Urgent Imperatives for the Economy
The new government has to prioritise tasks
The incoming government led by Narendra Modi faces a heavy burden of expectations. It is not easy to vanquish inflation, create jobs by the million and boost economic growth to Chinese levels, all of a sudden. But some things are simpler than the rest. The simplest of all is an announcement that Reserve Bank of India governor Raghuram Rajan will stay at his job and will have the backing of the new government. Investors would cheer. The UPA government got its Cabinet Committee on Investment act together a little late in the day. So, while the committee cleared 6,00,000 crore worth of investments, no projects rolled out. Some were stalled by unavailability of land. Some have been held back purely by political uncertainty. The renewed political mandate at the Centre should take care of this constraint on growth.
Changing the land acquisition law is tough. Encouraging states to innovate solutions at their level — such as leasing of land from farmers — is one solution. But moving ahead with the goods and services tax is relatively easy, considering the spadework and consensus among states already achieved on the subject. Another vital but relatively easy step is to push through the Bill pending in the Rajya Sabha since 2003 to allow merchant mining in coal. Scrapping state monopoly in coal and auctioning off coal blocks to professional miners would boost investor sentiment, crystallise investment and remove a binding constraint on the Indian economy. The Congress and regional parties might not be averse to giving the government a helping hand on this front.
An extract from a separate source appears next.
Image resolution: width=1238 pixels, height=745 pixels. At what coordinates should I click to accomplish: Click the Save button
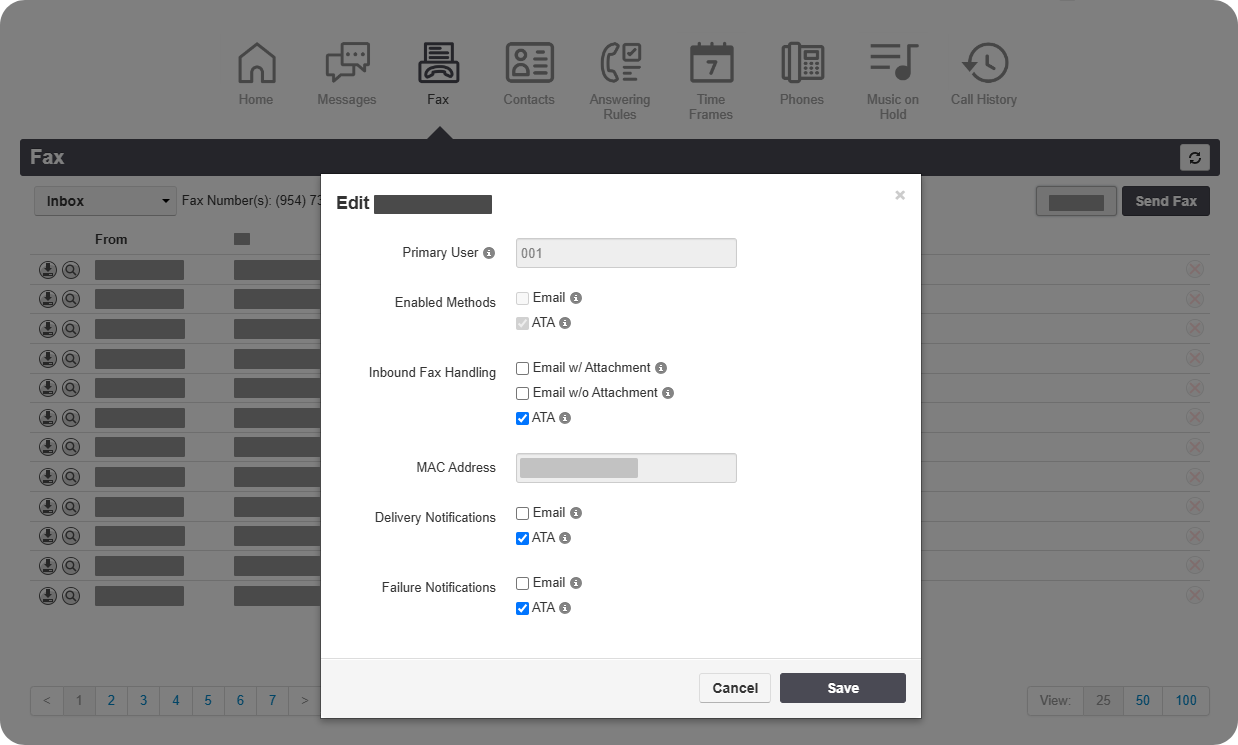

A stronger rupee inhibits imported inflation and makes it easier to phase out diesel subsidy. If the government finds the courage to scrap fertiliser subsidy and switch to direct cash transfers for food subsidy after hiking support prices to compensate for the rise in fertiliser prices, containing the fiscal deficit would be relatively easy. What these steps call for is political courage, which would be in plentiful supply at the beginning of a stable government enjoying popular goodwill.